On the morning of 20 November the boats were down and chasing whales when a large bull sperm whale surfaced near the Essex herself. Chase, back aboard repairing a stove boat, watched it turn toward the ship and gather speed. It struck the hull squarely, swam off, then turned and struck a second time at the bow. The blows stove in the timbers; the ship took on water and rolled onto her side. The crew had minutes to cut free the boats and snatch what they could. A directed assault by a whale upon the ship that hunted it was, to the men of Nantucket, almost beyond belief, and it left them adrift in three twenty-five-foot boats in one of the emptiest stretches of ocean on earth.

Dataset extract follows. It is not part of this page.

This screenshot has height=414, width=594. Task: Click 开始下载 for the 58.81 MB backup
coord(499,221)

The decision that doubled the sea
With the wreck behind them, the officers weighed their options. To the west, downwind and within perhaps a few weeks' sail, lay the Marquesas and the Society Islands. To the east and far to the south lay the coast of South America, more than 2,000 nautical miles distant, to be reached only by beating against the prevailing trade winds and the equatorial current. Pollard favored the nearer islands. Chase and second mate Matthew Joy argued that those islands were peopled by cannibals who would kill them, and pressed for the long passage to the known ports of Chile and Peru. Pollard, a new captain overruled by his officers, gave way.

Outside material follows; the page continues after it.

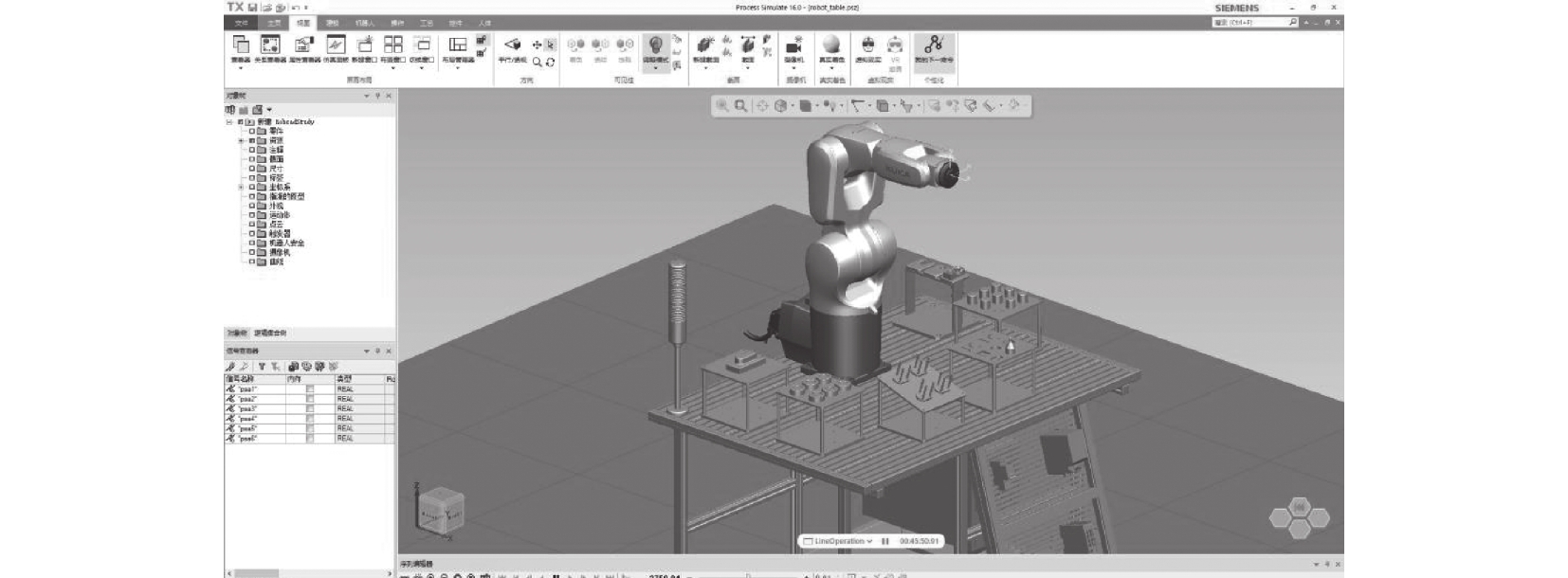The height and width of the screenshot is (578, 1568).
Task: Click the navigation cube in the viewport
Action: 441,509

The fear was a phantom. Traders had been visiting the Marquesas and Society Islands without incident; the rumored cannibals were a horror of the imagination, not the charts. By choosing the longer route the men committed themselves to weeks of additional sailing, on rations already too thin, into a region of light and contrary winds. They stopped on 20 December at uninhabited Henderson Island and nearly exhausted its scant birds, fish and fresh water within a week. Three men, William Wright, Seth Weeks and Thomas Chappel, judged their chances better ashore and stayed; Pollard promised to send help. Then the three boats put back to sea, still hundreds of miles from any port, and the long dying began.
Starvation, the dead, and the lot
Hunger and thirst killed the men by degrees. Matthew Joy was the first to die, on 10 January 1821, of sickness and depletion. As more men failed in the weeks that followed, the survivors, beyond the reach of any other food, began to eat the bodies of those who had died, parceling out the remains to stretch life a few more days. This was not savagery but the last resort of starving men, and the survivors recorded it plainly and with horror. Several of the first to die and be eaten were Black sailors, who may have weakened sooner on the inferior provisions long allotted them aboard whaleships, a detail the modern record sets down soberly rather than passing over.

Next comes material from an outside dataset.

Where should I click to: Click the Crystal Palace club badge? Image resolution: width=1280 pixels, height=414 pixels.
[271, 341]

By early February, Pollard's boat held four living men with no body left to share. On 6 February they agreed to draw lots: one would die so the others might live. The lot fell to Owen Coffin, the captain's young cousin, eighteen years old. Pollard, by surviving accounts, offered to take his place, but Coffin refused, saying the lot was his and he would abide by it. A second draw chose the executioner; it fell to Charles Ramsdell, Coffin's friend, who shot him. Coffin's body sustained the others. The boats separated in the dark soon after. On 18 February the British ship Indian found Chase's boat and its three survivors; on 23 February the Nantucket whaler Dauphin found Pollard and Ramsdell, so reduced that they were reportedly gnawing the bones of their dead and at first did not grasp that they were saved.
The Five Factors
Aftermath
Of the twenty men in the boats, eight survived: Pollard, Chase, Nickerson, Benjamin Lawrence, Charles Ramsdell, and the three from Henderson Island, Wright, Weeks and Chappel. Twelve died, several of them consumed so that others might live, and one, Owen Coffin, killed by the lot. Pollard kept his promise and the three islanders were taken off by the Surry in April 1821. The survivors carried the weight of it for the rest of their lives; Pollard, who lost a second ship soon after and never commanded again, became a Nantucket night watchman, and reportedly fasted each November in memory of the men who had died.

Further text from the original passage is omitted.